(Saved entries)
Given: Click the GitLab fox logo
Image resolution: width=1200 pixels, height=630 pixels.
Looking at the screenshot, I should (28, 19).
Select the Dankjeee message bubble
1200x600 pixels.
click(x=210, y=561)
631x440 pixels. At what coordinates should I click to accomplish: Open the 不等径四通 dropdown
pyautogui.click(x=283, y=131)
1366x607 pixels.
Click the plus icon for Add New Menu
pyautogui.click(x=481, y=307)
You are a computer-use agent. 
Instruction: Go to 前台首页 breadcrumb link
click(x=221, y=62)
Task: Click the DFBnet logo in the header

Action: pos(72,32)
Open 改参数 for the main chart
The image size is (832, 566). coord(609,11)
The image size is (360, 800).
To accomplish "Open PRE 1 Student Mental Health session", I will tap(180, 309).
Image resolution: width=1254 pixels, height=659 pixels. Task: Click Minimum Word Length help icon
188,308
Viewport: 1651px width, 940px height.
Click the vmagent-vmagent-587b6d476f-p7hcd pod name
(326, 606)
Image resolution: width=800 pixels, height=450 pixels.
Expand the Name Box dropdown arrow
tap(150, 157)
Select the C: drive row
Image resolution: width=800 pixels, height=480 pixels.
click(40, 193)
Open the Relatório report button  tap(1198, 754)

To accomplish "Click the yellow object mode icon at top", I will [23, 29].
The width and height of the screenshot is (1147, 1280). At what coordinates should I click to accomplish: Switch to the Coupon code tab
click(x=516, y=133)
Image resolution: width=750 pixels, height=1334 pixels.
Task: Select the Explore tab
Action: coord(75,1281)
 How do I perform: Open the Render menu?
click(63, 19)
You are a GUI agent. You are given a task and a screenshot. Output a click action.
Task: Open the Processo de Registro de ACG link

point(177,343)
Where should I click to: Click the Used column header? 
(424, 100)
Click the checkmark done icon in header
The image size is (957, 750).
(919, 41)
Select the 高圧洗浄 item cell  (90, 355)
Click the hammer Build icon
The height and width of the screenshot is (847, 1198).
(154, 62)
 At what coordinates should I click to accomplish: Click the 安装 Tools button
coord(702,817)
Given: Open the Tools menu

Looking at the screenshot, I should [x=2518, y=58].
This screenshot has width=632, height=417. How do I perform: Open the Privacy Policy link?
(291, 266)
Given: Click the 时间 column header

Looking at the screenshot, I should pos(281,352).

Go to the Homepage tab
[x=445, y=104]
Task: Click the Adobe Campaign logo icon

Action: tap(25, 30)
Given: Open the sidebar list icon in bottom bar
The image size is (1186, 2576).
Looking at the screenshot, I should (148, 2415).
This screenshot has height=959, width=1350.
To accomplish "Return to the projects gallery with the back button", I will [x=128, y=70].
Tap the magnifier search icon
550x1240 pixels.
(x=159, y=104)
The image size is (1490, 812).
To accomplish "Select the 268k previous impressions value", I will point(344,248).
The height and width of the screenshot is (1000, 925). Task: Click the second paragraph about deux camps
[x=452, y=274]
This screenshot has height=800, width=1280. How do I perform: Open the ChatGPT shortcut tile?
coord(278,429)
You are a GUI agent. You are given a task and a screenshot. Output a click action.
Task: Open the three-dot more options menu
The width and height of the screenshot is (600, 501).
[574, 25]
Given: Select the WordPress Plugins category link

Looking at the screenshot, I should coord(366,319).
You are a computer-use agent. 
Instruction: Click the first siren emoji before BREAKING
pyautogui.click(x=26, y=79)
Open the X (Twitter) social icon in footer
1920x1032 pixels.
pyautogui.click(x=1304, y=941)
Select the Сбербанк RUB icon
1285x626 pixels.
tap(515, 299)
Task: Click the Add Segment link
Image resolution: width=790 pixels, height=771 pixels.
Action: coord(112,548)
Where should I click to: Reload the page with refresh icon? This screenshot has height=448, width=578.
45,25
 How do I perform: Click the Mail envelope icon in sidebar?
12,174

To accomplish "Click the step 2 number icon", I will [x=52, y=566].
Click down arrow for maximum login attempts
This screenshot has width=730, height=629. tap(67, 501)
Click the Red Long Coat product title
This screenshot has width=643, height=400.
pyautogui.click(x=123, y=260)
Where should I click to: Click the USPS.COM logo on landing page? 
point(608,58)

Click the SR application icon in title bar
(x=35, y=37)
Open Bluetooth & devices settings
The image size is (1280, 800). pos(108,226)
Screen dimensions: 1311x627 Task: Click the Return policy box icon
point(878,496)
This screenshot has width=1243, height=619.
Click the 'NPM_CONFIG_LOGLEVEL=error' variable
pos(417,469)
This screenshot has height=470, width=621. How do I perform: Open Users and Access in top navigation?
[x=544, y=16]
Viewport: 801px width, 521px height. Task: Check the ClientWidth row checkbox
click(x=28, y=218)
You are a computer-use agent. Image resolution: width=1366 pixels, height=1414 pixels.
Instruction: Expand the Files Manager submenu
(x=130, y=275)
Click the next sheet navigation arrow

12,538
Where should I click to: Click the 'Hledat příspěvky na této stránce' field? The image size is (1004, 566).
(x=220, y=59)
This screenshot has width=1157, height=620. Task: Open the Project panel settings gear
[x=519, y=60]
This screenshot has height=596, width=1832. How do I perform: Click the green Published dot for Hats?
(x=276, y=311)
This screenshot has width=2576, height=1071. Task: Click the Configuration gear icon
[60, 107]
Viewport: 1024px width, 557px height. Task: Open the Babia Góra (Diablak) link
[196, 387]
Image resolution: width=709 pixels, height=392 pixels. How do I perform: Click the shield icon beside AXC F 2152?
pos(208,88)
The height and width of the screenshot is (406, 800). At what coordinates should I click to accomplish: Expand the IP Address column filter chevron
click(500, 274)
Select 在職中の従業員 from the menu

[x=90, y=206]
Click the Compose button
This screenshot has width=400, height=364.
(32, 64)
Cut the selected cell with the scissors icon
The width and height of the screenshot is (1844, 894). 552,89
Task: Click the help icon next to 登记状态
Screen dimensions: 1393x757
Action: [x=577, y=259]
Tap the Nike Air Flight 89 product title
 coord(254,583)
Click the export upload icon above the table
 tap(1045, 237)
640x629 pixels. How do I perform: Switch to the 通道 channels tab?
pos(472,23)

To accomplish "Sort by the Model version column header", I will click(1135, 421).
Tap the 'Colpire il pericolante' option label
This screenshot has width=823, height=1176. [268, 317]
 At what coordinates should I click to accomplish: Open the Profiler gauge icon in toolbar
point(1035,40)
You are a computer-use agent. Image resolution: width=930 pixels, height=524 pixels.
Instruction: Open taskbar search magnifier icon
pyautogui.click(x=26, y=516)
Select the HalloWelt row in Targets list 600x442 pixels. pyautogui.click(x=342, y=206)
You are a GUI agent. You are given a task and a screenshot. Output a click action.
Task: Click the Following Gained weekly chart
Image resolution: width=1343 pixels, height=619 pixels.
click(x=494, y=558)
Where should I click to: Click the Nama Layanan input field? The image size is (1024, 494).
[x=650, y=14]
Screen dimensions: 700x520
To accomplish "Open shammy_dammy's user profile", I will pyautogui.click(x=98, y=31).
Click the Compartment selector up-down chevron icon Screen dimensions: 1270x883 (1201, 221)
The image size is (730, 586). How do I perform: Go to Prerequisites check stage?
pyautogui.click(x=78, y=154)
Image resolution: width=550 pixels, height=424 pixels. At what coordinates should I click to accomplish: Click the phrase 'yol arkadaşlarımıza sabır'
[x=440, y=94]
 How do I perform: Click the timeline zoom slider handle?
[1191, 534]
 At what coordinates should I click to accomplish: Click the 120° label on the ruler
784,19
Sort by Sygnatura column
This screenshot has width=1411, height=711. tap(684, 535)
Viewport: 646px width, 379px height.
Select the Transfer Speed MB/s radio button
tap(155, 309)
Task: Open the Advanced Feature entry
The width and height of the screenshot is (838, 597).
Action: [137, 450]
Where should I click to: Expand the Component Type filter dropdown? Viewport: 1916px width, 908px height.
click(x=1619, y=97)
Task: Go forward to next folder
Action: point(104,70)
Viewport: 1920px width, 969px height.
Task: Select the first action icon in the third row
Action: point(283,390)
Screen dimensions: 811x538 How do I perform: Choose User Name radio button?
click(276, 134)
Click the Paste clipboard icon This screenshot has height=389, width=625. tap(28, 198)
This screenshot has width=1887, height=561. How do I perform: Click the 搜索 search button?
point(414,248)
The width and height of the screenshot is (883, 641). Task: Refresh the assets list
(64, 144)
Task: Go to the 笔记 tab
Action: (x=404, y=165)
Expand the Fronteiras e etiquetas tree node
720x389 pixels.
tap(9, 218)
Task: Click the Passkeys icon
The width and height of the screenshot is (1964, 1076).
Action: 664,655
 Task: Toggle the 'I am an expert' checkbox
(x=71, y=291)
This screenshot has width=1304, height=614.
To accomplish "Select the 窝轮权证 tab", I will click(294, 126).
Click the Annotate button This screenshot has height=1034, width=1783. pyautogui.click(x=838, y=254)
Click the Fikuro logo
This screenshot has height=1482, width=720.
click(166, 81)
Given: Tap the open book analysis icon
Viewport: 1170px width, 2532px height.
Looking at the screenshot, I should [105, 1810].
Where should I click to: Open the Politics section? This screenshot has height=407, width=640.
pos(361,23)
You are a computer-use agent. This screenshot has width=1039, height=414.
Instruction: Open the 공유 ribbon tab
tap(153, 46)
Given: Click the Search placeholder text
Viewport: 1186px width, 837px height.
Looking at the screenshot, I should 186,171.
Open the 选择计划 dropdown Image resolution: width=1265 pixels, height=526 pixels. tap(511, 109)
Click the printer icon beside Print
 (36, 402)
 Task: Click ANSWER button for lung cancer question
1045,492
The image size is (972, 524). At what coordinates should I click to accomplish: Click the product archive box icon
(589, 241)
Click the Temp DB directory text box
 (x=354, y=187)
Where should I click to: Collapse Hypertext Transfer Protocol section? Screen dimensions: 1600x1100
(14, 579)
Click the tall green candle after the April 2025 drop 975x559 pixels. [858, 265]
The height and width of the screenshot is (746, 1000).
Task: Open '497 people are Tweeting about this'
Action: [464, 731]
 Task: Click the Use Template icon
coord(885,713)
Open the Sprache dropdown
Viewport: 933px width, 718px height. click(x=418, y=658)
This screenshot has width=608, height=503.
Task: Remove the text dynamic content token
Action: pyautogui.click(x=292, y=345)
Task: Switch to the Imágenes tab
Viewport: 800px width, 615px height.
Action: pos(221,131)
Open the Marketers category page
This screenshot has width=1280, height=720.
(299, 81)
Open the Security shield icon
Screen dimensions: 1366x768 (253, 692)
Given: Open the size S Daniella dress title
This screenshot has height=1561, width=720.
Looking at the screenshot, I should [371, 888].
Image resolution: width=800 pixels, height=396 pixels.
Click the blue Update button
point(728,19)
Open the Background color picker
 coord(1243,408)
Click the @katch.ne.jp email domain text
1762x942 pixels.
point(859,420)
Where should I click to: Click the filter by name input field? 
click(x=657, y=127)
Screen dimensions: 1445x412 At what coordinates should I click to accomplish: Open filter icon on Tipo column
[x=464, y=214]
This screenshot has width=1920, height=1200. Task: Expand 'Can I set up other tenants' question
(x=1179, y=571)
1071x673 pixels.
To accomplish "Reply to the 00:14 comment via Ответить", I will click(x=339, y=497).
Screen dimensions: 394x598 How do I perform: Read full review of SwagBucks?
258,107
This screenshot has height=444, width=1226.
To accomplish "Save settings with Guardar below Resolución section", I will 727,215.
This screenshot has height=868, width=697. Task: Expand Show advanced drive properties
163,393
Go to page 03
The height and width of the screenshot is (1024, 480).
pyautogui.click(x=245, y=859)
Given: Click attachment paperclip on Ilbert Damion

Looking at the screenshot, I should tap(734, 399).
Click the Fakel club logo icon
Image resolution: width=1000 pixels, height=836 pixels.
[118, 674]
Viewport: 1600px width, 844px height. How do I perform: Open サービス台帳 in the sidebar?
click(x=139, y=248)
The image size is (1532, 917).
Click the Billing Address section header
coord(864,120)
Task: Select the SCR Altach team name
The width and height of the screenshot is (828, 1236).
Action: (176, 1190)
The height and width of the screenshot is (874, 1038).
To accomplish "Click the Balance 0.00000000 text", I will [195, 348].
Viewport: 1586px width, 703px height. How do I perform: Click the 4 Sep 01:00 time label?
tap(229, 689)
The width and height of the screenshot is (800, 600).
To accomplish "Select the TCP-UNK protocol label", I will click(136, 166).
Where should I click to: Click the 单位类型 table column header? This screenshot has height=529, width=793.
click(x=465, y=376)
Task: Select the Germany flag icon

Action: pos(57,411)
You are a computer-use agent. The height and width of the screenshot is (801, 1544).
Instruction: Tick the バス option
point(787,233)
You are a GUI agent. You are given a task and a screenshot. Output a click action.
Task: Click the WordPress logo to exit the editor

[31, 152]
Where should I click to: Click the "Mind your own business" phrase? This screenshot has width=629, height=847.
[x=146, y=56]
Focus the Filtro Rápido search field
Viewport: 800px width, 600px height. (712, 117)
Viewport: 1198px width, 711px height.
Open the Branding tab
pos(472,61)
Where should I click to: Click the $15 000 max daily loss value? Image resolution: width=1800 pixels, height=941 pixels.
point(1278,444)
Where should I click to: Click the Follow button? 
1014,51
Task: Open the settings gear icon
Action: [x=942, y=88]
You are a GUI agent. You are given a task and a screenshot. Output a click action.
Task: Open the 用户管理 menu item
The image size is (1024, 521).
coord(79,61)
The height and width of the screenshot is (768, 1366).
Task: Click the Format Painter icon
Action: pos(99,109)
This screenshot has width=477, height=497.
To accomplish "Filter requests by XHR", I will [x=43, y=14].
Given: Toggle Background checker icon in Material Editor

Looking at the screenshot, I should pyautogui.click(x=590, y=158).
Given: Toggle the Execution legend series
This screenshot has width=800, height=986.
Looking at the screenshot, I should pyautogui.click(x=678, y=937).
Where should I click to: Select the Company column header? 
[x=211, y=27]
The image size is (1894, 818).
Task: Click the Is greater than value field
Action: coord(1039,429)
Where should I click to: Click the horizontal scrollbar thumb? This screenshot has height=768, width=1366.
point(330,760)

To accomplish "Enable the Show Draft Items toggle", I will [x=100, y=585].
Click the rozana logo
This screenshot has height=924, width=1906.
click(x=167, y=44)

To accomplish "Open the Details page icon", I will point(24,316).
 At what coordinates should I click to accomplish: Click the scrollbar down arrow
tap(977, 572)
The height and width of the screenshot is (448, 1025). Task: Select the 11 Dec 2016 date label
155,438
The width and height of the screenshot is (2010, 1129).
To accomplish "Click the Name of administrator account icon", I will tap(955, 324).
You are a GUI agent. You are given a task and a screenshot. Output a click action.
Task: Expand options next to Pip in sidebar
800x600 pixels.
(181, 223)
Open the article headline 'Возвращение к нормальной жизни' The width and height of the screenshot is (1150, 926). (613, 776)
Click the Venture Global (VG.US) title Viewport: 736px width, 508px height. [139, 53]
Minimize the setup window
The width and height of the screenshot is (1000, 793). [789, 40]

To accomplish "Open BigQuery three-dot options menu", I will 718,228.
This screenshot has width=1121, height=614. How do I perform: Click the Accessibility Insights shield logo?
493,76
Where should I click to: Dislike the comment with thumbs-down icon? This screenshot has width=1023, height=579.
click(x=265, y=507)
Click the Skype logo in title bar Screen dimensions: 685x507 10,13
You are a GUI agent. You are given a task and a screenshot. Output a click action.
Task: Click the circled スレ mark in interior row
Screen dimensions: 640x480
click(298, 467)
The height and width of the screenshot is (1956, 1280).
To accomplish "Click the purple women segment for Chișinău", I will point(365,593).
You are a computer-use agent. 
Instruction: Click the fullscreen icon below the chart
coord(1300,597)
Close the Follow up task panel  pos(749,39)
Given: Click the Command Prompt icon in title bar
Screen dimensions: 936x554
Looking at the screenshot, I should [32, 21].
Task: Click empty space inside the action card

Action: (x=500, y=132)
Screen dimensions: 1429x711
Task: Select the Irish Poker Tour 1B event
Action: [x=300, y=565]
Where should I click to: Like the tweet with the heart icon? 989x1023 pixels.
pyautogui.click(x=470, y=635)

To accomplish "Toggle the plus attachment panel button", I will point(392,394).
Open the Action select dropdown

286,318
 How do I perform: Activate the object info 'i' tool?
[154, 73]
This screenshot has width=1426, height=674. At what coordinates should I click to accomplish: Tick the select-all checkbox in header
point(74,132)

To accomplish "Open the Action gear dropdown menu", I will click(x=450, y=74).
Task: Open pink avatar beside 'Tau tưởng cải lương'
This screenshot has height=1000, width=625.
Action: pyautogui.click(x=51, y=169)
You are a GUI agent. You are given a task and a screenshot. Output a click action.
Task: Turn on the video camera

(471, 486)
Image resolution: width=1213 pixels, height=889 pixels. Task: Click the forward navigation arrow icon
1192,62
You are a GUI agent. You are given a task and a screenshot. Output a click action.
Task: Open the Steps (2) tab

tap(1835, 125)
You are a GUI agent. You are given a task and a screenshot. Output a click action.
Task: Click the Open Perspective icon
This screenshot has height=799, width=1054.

*Instructions to follow*: Wherever a line contains the string "options", copy that line from the data.

*Answer box*:
Task: Open the three-dot more options menu
Task: Expand options next to Pip in sidebar
To accomplish "Open BigQuery three-dot options menu", I will 718,228.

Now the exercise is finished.